* _Brief_:
Take the data below and extract the lines from the one with "Instruction: Click the attack" to the one with "1229x730 pixels.", inclusive, exactly as written.

* _Extracted information_:

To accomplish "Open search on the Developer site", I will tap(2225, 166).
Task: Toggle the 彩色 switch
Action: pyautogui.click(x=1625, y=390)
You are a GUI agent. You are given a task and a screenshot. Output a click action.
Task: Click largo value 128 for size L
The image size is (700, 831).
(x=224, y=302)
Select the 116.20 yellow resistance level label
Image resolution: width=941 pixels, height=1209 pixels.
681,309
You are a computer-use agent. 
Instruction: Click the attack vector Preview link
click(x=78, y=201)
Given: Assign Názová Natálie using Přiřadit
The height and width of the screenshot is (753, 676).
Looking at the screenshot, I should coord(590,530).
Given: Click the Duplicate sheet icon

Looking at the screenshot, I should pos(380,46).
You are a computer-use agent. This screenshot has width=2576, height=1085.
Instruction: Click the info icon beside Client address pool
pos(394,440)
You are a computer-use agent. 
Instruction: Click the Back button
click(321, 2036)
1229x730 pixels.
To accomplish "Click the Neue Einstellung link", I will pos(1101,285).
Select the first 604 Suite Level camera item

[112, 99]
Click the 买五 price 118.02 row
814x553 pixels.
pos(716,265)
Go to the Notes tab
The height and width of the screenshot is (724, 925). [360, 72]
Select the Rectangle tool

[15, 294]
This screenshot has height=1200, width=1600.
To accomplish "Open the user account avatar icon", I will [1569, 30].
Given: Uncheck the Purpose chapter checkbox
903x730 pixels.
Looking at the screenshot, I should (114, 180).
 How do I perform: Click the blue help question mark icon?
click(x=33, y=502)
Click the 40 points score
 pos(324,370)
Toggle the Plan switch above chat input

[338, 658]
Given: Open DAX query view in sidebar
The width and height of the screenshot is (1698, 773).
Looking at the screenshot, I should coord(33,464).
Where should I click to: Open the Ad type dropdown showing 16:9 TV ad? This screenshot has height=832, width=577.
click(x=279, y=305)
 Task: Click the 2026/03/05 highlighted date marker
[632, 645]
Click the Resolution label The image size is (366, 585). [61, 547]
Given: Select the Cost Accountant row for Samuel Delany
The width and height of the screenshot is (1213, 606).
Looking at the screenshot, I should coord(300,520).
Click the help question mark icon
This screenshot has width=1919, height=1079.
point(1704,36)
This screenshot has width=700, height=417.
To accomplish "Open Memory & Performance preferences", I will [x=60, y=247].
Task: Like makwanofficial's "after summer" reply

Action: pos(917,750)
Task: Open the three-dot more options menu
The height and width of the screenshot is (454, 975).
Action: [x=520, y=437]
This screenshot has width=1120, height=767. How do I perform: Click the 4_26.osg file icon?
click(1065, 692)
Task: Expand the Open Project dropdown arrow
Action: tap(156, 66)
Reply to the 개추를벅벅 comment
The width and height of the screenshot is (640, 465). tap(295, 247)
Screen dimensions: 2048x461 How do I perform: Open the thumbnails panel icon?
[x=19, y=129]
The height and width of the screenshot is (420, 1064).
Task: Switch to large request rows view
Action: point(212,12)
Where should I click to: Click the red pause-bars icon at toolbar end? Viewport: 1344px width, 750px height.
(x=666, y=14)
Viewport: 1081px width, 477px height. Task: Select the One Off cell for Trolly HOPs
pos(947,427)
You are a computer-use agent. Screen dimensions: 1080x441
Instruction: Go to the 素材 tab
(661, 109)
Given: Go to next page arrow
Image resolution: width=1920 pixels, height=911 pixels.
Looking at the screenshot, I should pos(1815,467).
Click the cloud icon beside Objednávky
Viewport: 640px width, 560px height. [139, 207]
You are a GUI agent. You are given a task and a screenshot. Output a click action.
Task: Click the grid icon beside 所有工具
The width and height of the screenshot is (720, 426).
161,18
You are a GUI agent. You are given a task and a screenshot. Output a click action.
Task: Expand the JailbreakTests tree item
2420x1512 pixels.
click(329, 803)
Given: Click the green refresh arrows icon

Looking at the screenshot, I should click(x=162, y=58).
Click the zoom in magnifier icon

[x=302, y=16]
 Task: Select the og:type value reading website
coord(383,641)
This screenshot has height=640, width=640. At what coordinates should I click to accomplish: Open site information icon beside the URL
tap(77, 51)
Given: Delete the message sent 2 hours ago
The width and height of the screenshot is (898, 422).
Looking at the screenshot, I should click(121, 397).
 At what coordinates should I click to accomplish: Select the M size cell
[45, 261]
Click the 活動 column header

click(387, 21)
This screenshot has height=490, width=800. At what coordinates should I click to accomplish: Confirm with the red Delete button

* _Written solution_:
Instruction: Click the attack vector Preview link
click(x=78, y=201)
Given: Assign Názová Natálie using Přiřadit
The height and width of the screenshot is (753, 676).
Looking at the screenshot, I should coord(590,530).
Given: Click the Duplicate sheet icon

Looking at the screenshot, I should pos(380,46).
You are a computer-use agent. This screenshot has width=2576, height=1085.
Instruction: Click the info icon beside Client address pool
pos(394,440)
You are a computer-use agent. 
Instruction: Click the Back button
click(321, 2036)
1229x730 pixels.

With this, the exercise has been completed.